The long-awaited draft of the mandatory Breach of Security Safeguards Regulations for Canada were recently released by the Ministry of Innovation, Science and Economic Development Canada (ISED). Organizations have 30 days to comment as part of the formal stakeholder consultation process.

The proposed regulations include specific requirements regarding:

  • the content, form and manner of reporting of security breaches to the Office of the Privacy Commissioner of Canada;
  • the content, form and manner of security breach notification to affected individuals; and
  • scope and retention period of breach record-keeping.

Background

The Personal Information Protection and Electronic Documents Act (PIPEDA) is the federal privacy law for private-sector organizations. It sets out the ground rules for how businesses must handle personal information in the course of commercial activity.
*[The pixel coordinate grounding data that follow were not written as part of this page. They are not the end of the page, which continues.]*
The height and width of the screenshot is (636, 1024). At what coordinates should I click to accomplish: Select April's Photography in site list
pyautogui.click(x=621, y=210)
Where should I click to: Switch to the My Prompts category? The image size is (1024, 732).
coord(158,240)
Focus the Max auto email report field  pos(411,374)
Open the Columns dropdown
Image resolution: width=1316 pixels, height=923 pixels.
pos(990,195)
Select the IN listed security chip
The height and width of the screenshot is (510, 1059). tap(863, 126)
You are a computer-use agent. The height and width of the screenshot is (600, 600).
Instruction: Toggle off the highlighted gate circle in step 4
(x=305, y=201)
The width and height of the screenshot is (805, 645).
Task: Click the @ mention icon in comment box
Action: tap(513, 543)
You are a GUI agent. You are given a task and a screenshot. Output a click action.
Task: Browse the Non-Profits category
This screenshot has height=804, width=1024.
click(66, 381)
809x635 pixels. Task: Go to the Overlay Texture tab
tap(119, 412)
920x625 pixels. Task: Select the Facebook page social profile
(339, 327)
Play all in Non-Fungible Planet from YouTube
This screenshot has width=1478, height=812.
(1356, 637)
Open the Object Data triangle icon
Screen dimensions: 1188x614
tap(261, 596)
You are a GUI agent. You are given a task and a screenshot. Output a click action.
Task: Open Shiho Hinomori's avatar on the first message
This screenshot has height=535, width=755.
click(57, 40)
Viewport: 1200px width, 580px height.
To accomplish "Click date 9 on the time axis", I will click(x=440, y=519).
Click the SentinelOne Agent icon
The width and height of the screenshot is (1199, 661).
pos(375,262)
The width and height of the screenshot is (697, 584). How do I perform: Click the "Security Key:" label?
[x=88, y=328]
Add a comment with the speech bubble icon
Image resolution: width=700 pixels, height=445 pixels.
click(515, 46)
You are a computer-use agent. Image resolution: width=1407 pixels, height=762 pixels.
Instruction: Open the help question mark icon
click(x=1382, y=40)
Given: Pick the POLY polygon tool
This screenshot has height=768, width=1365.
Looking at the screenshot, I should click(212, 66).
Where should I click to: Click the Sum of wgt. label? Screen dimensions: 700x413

On June 18, 2015, the Digital Privacy Act (also known as Bill S-4) amended PIPEDA to include, among other things, mandatory data breach reporting requirements.

Next Steps

Organizations have 30 days to comment on the proposed regulations as part of the formal stakeholder consultation process. The government will then evaluate that input before publishing the final regulations. To give companies time to prepare and ensure compliance readiness, there will be a delay before the regulations take effect, not likely to be before the second half of 2018.

The Canadian privacy arena will be significantly impacted by PIPEDA's new security breach notification regime. Non-compliant companies could receive fines or be ordered to change their practices.

CMA will participate in the formal stakeholder consultation process and will be making its written submission available on CMA’s government submissions webpage.